USA Rare Earth recently confirmed discussions with the White House over possible new financing.
China Rare Earth Controls
The updated Ministry of Commerce rules for rare earth exports appear to be an effort to more broadly guard China's rare earth advantage, extending restrictions on exporting its mined output to certain downstream technologies and even the intellectual property in processing them.
CNBC reported that applications for rare-earth exports for advanced semiconductor manufacturing would be reviewed on a case-by-case basis.
Beijing used its rare-earth leverage to roil U.S. auto manufacturing in May, forcing President Trump to make concessions to get rare earth exports flowing again. Trump retracted a ban on exports of chip-design software and reversed his ban on exports of Nvidia's H20 AI inferencing chip, while slashing tariffs.

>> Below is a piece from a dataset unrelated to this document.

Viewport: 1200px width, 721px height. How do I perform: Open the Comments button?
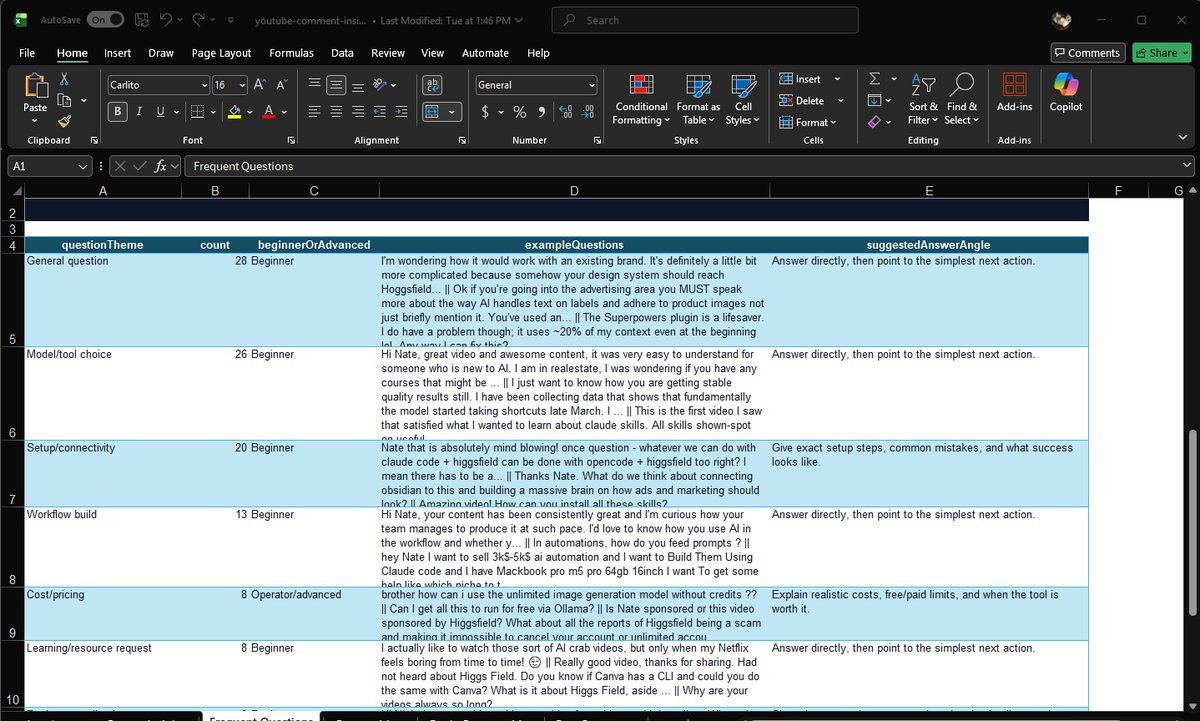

However, China takes exception to the remaining chip and chip-equipment controls put in place by President Biden, which would likely be part of any grand bargain between the two sides that results in a Trump-Xi summit. The two leaders are expected to attend the Asia-Pacific Economic Cooperation meeting in South Korea later this month.
MP, USAR
MP Materials rose 3.4% to 73.25 in early Thursday stock market action, reversing Wednesday's decline. Shares of MP stock have more than doubled since the U.S. announced its investment on July 10. MP has an 82.23 buy point from a cup-with-handle base, according to MarketSurge.
USAR rallied 4.3% to 28.12. USAR stock blasted past a 19.68 cup buy point with a 23.4% gain on Oct. 2, moving well beyond buy range.